A change the environment is a common technique in dealing with creative blocks. This can be as simple as rearranging the workspace, or adding some new decoration to the area. Even gathering your materials and working at the local café down the street may help. Sometimes being in the same environment becomes stagnant and many may not notice how mentally fatiguing it can be. We’re not engaging with our space anymore. We operate almost robotically and to the creative process, that can be harmful.

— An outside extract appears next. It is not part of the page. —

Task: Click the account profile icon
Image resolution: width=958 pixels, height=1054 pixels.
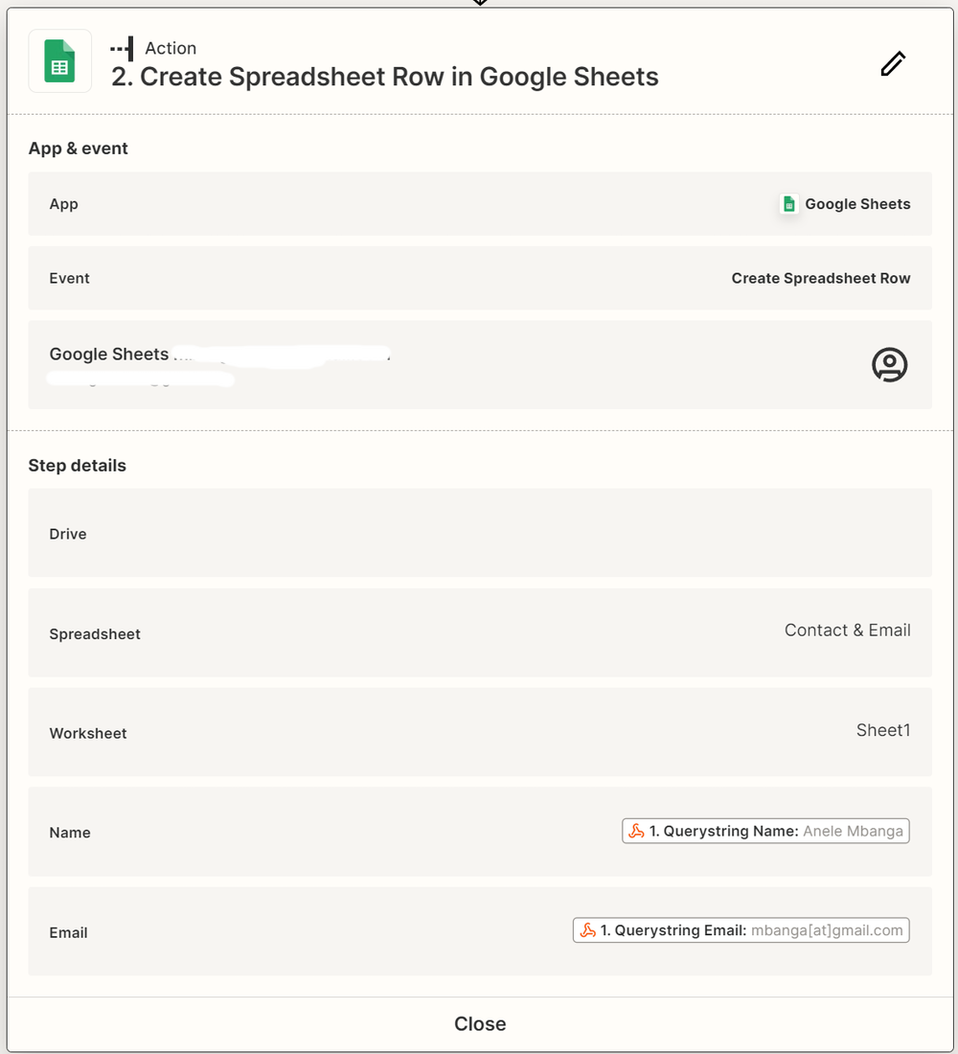Action: coord(889,365)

We are social creatures…. for the most part. Communicating with others, seeking feedback from peers or mentors can often create a fresh perspective and valuable insights to your work. Even a non-related subject can spark some ideas or make you see things in a new light. Sometimes different perspectives, experiences can be more profound that we know. We’re able to build upon others’ experience and standpoint and unify it with our own to create something new, and in that process discover new insight that helps us along in our work. Simple feedback and critique could be more than enough to kick start this process and allowing us to change certain aspects of our work not thought of before.
Fatigue can also be a factor in a creative block. Long hours, physical and mental exhaustion can impede the process and prevent our ability to think and create. Frequent breaks can help counter fatigue, but sometimes, long periods of meditation allow us to relax and recuperate.
On the contrary, you can also choose to change your environment and communicate with others through collaboration. Collaboration is not an easy process and not for every situation. But it often takes us to new environments and requires regular communication. This may not be for everyone, as other obstacles can come up – differences in schedules, personalities, work ethic or even expectations. Many do revel in working with others however and have found this method to learn new methods and processes.
Staying motivated however, is probably one of the often-overlooked factors. It is hard want to create quality work when we’re not happy. There are many times when we have to work on subject matter that isn’t our forte, but sometimes working on topics that are completely against our set of beliefs or principals can do more harm. It creates opposition from the very beginning and cause mental exhaustion much faster as you deal with stress. Staying as objective as possible is the best way to address instances when you’re not able to avoid such work.
Hopefully, creative blocks don’t happen often, but they’re bound to eventually happen. It is sometimes best to not really on one process to deal with blocks, and to minimize factors that can lead to it, such as overwork, fatigue or tight deadlines.